¡Apagad ya los móviles y disfrutad de la noche, coño! Eso decía el pasado sábado Adriá Salas, solista de La Pegatina, último grupo en actuar en el Nosinmúsica. Vale, no era un reproche sino una broma (sonaba una canción melódica, se apagaron las luces y el propio Salas había invitado al público a iluminar la noche con sus celulares), pero la socarronería te plantaba la semilla de la duda. Seguro que más de uno y más de dos nos preguntamos: ¿habré usado demasiado este cacharro?
Hace veinte o treinta años nos habríamos llevado las manos a la cabeza si nos dijeran que íbamos a llevar en el bolsillo un intrincado dispositivo de socialización y de creación de contenido público, un almacén de recuerdos portátil, una navaja suiza para defendernos por todos los medios posibles del aburrimiento y de la soledad. Habríamos pensado que era un aparato de Doraemon o un invento del Profesor Franz de Copenhague del TBO. Y si lo pensamos: eso es una gran maravilla. Es una maravilla que podamos contactar rápidamente con ese amigo que hemos visto de refilón pero que hemos perdido en la marabunta. Illo, espérame donde la señal de salida de emergencia a la izquierda del escenario, que voy p’allá. Es genial que tengamos créditos infinitos para invertir en el banco de la memoria y guardar instantáneas que a la vez podemos compartir con cualquier persona del mundo. Aquí estamos dándolo todo con la Mala Rodrigueeeee!!! Es fascinante que yo tomara en mi móvil unas notas que se transformarían en las palabras que aquí os hago llegar. Porque estamos menos solos con los móviles.

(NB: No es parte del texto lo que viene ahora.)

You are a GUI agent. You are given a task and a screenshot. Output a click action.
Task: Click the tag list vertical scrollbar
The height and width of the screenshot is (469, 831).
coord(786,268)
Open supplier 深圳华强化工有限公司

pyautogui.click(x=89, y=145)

¿O no? Me ocurrió que mientras escuchaba a Bunbury recibí una llamada de alguien que, entre lágrimas, me confesó su total soledad e indefensión para afrontar sus problemas de trabajo y pareja. Sin embargo su personalidad y su comportamiento en redes sociales me hacían pensar en todo lo contrario. Paradójicamente, sin el móvil yo no hubiera podido ser de ayuda en aquel momento. ¿La tecnología trae nuevos tipos de soledades o remodela las de siempre?

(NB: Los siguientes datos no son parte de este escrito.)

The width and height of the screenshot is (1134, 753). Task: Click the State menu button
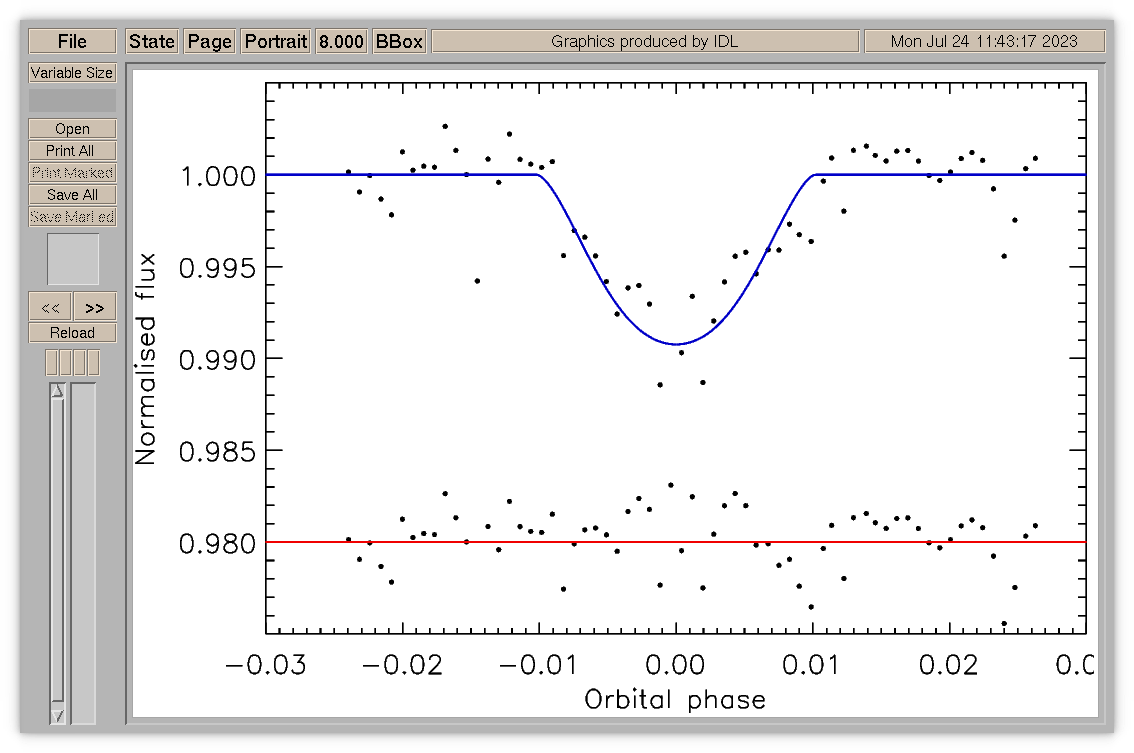pos(152,41)
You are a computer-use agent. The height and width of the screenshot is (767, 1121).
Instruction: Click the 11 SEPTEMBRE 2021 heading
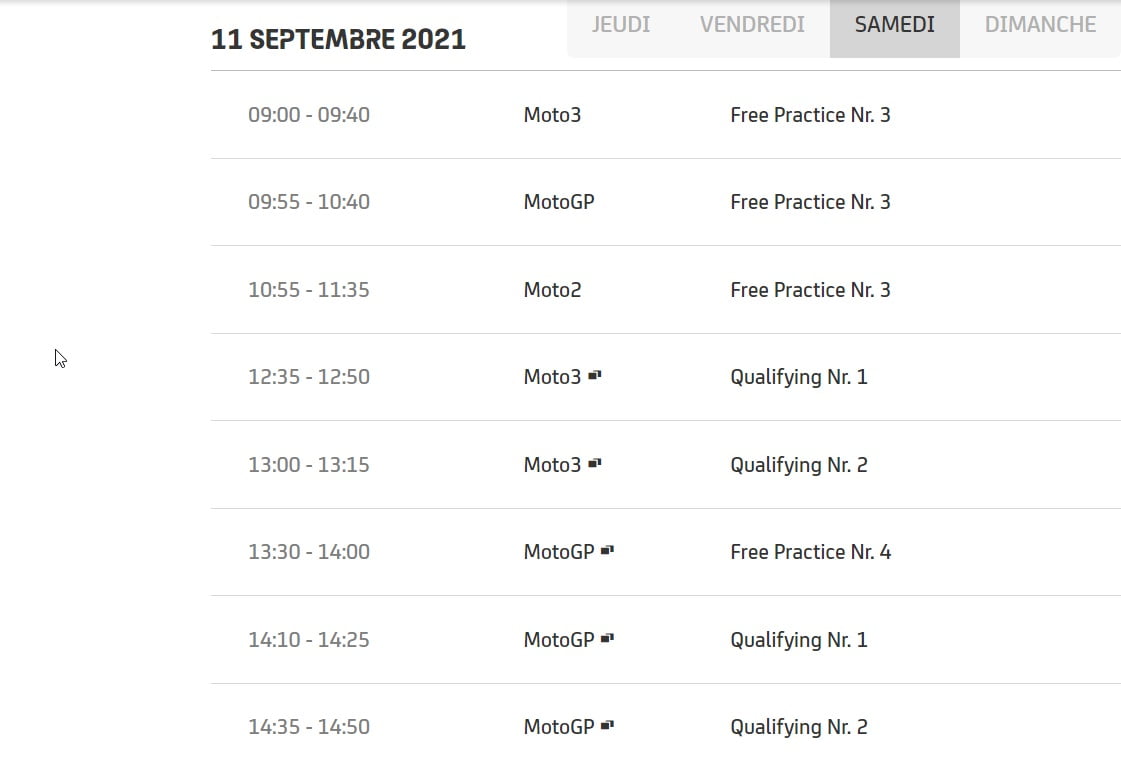coord(338,40)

Por otro lado en cualquier evento multitudinario, pese a los selfies junto a miles de personas y la atmósfera de comunión y buenrollismo, todos levantamos una muralla invisible. Un “campamento virtual” hecho a base de decoro social y miedo al otro, y apuntalado por nuestros smartphones, donde nos metemos con nuestra pareja o nuestro grupo de amigos. De vez en cuando salimos fuera y nos sumamos a un corro o una conga, pero siempre sin olvidar nuestro trozo de terreno. Mientras yo hacía fotos al público, me llamó la atención un chico que estaba totalmente solo pero que, lejos de esconderse o disimular con el móvil, no dejaba de saltar y bailar y se mezclaba en todos los grupos. Sin molestar a nadie pero disfrutando del baño de multitudes. Me pregunté si no tenía amigos ni pareja, si escapaba de algo (Nadie puede encontrarte cuando huyes de ti, cantaba Dorian el día antes). Tal vez no encontró en su lista de amigos de facebook nadie con quién ir, o puede que se dedique a ir de festival en festival (como “el hijo de Maricarmen” el último en salir de toas las raves, parafraseando a La Pegatina). Pero todo eso eran añadidos basados en mis propios prejuicios que no llevaban a ninguna parte. Porque aquel chaval estaba solo pero vivía el momento presente. Y aquello también me pareció maravilloso. Había elegido abrazar la soledad, olvidarse de los miedos (y de los móviles) y zambullirse en la catarsis colectiva. Era el chico de la multitud.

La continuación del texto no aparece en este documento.